Entries on where items appear
begin
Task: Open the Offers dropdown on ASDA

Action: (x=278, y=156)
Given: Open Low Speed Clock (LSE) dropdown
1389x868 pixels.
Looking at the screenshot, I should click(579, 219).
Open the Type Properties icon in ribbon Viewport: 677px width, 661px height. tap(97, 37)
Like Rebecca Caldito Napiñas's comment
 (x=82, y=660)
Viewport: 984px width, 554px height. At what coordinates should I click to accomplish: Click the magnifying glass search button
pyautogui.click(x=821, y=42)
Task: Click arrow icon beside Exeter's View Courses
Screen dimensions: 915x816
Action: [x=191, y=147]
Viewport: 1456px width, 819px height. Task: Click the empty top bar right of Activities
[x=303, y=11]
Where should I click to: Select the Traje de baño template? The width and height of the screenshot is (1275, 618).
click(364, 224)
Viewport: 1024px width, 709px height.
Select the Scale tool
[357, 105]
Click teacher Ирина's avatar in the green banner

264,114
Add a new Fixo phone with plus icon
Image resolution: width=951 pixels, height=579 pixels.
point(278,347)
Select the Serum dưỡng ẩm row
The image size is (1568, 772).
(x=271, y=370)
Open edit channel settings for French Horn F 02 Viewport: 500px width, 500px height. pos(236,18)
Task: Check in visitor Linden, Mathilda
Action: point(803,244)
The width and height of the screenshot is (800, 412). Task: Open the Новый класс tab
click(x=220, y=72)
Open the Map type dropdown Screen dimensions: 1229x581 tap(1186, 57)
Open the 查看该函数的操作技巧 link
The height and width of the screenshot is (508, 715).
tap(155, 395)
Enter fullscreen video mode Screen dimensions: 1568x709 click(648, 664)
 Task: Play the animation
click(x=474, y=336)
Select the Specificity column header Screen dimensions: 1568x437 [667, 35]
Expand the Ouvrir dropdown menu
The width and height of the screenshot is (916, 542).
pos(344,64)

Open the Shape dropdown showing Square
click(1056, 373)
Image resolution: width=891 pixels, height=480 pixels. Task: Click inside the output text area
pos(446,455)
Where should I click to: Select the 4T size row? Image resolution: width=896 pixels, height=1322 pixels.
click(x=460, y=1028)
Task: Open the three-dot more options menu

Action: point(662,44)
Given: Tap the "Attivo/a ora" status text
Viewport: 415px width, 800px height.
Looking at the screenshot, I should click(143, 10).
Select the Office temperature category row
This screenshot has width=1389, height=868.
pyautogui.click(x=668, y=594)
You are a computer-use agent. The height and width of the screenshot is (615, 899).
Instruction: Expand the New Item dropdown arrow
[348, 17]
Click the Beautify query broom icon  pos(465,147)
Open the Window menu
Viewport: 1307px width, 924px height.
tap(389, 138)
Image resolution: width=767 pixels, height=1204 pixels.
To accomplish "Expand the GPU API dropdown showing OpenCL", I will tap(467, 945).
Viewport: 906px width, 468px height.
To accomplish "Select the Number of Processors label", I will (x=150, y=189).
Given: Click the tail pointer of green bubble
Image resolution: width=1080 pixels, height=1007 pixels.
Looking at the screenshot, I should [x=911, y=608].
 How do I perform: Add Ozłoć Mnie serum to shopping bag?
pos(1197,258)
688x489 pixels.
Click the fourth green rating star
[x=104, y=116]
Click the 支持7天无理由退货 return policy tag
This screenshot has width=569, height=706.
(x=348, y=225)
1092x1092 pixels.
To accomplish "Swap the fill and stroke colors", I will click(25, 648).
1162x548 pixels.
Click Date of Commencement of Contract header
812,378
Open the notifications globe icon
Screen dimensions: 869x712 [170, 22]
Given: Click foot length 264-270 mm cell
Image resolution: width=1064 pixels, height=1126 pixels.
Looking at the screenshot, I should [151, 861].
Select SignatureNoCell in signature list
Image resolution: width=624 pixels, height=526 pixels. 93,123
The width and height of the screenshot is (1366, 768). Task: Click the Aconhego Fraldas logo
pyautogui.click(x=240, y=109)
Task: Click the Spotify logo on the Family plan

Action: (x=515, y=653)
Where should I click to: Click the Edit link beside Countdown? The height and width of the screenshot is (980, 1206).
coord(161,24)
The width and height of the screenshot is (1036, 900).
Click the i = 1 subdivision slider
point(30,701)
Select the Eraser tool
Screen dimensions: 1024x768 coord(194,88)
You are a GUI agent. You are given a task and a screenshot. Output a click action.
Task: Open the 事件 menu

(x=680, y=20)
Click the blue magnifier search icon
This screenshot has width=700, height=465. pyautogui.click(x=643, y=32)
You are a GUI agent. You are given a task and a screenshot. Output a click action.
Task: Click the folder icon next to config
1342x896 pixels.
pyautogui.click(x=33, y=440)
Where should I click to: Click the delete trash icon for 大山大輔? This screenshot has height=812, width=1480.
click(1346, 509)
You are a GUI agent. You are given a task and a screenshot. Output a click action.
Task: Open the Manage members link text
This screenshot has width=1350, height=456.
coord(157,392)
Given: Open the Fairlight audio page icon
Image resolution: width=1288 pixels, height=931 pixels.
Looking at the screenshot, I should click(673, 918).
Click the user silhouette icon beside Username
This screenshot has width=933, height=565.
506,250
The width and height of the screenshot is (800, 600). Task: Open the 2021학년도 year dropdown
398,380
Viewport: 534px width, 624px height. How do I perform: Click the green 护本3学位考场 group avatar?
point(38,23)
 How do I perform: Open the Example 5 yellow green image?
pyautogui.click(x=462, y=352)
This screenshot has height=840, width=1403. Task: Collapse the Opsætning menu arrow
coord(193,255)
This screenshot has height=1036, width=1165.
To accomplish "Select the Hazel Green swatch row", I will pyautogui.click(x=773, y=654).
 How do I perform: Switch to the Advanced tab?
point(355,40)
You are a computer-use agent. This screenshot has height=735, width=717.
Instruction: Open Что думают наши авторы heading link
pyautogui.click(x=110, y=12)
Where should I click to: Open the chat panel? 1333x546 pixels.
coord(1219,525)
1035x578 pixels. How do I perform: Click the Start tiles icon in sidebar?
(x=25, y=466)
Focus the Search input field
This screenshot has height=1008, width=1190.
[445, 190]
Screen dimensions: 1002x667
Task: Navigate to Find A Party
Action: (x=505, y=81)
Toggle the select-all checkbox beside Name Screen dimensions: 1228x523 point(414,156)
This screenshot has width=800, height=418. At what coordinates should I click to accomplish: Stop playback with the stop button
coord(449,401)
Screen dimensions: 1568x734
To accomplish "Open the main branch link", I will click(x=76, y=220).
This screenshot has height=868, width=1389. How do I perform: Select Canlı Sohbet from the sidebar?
end
The exercise - Pick out and copy every line of the items above that contains the string "size".

Worked answer -
The image size is (1568, 772).
Where should I click to: Select the 4T size row? Image resolution: width=896 pixels, height=1322 pixels.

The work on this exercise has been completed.